What is cryptojacking?

Simply put, cryptojacking is where attackers inject malware into your networks using methods such as phishing or via infected websites, but instead of actively looking to steal your data or launch a ransomware attack, they simply use your processing power to mine cryptocurrency. While this may seem more benign than taking your data, don’t be fooled… we’ll come to that in a moment, but first we need to look at what mining cryptocurrencies actually means.

Why is cryptomining a big thing?

Cryptocurrencies allow people to own currencies without going through a centralized authority like a bank. Instead of having to use hard currency like dollars, Pounds, Euros or Yen, people use currencies like Bitcoin instead — although cryptojackers are more likely to use other cryptocurrencies like Monero and Zcash, which are much harder to trace because of the way their ledger systems work.

If you had your money in a bank, they would have a ledger of transactions to prove that you had the money and when the money was transferred to another party.  Blockchain technology is used as the ledger for cryptocurrencies.

Blockchain is powered by a decentralized, peer-to-peer network of computers, and within this network users compete to add a “valid” block to the chain by meeting a set of digital rules.

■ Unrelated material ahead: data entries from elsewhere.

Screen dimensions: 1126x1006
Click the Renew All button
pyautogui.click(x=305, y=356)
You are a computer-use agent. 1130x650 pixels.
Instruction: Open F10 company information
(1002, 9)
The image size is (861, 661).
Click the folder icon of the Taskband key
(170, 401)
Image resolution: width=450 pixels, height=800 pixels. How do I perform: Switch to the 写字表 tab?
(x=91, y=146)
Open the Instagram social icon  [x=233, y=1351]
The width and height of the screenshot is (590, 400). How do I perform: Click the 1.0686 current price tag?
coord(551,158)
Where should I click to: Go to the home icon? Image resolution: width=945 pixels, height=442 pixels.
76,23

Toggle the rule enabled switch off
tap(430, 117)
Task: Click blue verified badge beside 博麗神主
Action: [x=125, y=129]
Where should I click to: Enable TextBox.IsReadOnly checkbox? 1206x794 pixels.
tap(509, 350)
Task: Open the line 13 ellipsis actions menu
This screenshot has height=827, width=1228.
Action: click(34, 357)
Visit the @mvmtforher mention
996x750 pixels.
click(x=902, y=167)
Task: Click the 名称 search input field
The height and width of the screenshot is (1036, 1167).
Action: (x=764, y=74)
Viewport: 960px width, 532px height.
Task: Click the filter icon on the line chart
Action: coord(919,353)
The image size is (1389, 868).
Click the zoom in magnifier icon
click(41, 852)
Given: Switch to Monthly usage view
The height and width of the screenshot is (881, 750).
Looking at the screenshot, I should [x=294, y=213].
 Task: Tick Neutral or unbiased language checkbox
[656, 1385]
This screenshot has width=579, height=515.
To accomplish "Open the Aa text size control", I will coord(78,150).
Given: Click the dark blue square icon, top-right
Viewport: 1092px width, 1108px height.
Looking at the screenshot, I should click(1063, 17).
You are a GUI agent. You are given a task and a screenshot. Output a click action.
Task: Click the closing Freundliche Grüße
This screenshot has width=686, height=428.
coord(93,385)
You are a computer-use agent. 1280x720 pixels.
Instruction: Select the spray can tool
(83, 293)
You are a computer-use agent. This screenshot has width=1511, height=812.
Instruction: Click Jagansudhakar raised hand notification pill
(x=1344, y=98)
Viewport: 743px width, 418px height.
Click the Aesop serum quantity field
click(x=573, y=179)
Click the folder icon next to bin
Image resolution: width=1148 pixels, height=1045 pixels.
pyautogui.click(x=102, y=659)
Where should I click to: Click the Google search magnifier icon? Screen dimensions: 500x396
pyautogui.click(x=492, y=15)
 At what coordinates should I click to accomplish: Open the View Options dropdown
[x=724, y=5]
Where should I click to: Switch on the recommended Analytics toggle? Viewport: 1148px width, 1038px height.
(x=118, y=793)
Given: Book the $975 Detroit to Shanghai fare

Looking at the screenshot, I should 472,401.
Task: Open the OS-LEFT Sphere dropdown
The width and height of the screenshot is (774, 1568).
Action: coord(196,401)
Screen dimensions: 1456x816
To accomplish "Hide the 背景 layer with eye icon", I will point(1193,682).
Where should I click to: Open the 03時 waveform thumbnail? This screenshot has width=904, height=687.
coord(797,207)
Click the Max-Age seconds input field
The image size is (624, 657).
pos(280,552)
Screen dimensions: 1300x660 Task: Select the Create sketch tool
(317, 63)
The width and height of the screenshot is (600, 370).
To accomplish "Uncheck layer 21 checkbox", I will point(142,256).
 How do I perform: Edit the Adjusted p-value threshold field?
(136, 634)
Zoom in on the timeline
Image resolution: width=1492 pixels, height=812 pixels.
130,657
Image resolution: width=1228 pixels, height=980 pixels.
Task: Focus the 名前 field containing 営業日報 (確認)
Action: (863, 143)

If someone adds a block to the chain, they get rewarded with a set amount of currency. With Bitcoin, for example, adding to the block could see you reap 12.5 bitcoins as a reward. Currently (at time of writing) one bitcoin is worth € 3,523.53, so that would bring you 3,935.87 US dollars, so you would net €44,044.125. So this is a fairly significant return.

The problem is that creating another block in the chain requires a huge amount of computer processing power, as you have randomly generated a what’s called a hash, that hash must be lower than any previous hash. The hash is generated using a hash algorithm, this process is complex process – the more power you have, the faster you can generate a hash. While many people legitimately mine for cryptocurrency using huge farms of servers there can be a substantial cost involved in terms of set up and electricity. Cybercriminals are looking to gain an advantage by stealing companies’ processing power and using it to help them generate the required hashes with very little outlay.

Why you shouldn’t dismiss Cryptomining

On the surface, it may be tempting to dismiss this threat, after all it’s just a bunch of hackers piggy backing your processing power, causing your system to run a little slower. It’s not like they’re stealing financial data like credit card numbers or exfiltrating your email. However, the fact that these infections often sneak in under the radar of many companies there is a huge upside for cybercriminals.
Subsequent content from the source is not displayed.